What follows is a part of that except, but it’s far from the part that is the most challenging. This is not the part that describes how far down the rabbit hole he went, it’s just the start. You should go read the whole thing.
In October 2000 I was introduced at a press conference as the newest member of the Boston Celtics, one of a handful of New England guys who had ever played for the team.
The Celtics were everything when I was a kid. I idolized them. When I was out in the driveway with the spotlight on the basket, playing imaginary games in my head, the shot clock ticking off while I made the big shot to win the game, I was Danny Ainge, Larry Bird. Every ball I bounced, every shot I took, it was always about the Celtics. My father had taken me and my brother to a big rally in Government Center in Boston in 1986 when they won the title. I was 11 years old. I even had an autographed picture of Larry Bird, which said, “To Chris, keep playing,” signed on a place mat from a Boston bar that my father and his cronies used to frequent.
But that day at the press conference, none of that mattered. That day should have been one of the highlights of my life. Instead, it’s all a blur, half-remembered, if remembered at all. My life was much too painful by then. Everything was about just trying to get through the day and keep the lie going, because the reality was that by the time I got to the Celtics, I was hooked on OxyContin.
I started getting into opiates that summer, when Heather and I left Denver for what was supposed to be a happy summer with our baby, Chris, in Fall River.

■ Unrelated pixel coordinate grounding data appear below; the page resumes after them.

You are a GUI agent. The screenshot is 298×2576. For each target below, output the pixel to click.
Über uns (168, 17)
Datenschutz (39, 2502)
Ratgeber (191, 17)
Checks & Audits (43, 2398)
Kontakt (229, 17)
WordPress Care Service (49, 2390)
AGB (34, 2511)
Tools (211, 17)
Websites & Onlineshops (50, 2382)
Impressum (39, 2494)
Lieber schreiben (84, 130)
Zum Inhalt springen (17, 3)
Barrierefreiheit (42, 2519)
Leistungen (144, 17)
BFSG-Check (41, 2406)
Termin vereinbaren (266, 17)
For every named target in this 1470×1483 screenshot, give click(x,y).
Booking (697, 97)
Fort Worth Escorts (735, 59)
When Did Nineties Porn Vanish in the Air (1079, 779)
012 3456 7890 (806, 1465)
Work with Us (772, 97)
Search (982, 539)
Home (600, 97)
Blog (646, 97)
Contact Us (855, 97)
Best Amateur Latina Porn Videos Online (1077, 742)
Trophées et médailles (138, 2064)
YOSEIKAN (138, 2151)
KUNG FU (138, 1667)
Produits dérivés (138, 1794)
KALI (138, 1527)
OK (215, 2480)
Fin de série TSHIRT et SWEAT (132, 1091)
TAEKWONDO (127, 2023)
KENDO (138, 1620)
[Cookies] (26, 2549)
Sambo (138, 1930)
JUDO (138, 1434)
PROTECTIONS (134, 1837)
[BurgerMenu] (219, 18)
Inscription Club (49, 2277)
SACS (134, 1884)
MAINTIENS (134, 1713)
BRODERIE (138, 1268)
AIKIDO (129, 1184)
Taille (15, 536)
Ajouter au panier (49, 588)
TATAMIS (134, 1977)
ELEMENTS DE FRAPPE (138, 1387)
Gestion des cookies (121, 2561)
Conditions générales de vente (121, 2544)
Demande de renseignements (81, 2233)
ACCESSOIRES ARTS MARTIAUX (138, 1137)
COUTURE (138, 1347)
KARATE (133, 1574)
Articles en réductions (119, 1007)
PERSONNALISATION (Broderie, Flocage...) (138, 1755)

Actually, I had started in my junior year at Fresno after I came back from rehab and was getting off cocaine. I’d always hated cocaine, even when I was using it, hated coming down from it, the depression, the empty feeling. Cocaine brought me to a point where I couldn’t look at myself. Vicodin was different. Vicodin was mellow. It slowed things down. And for some reason, I could play basketball on it. The first few times it made me sleepy and tired me out, but after a while it was like a pep pill.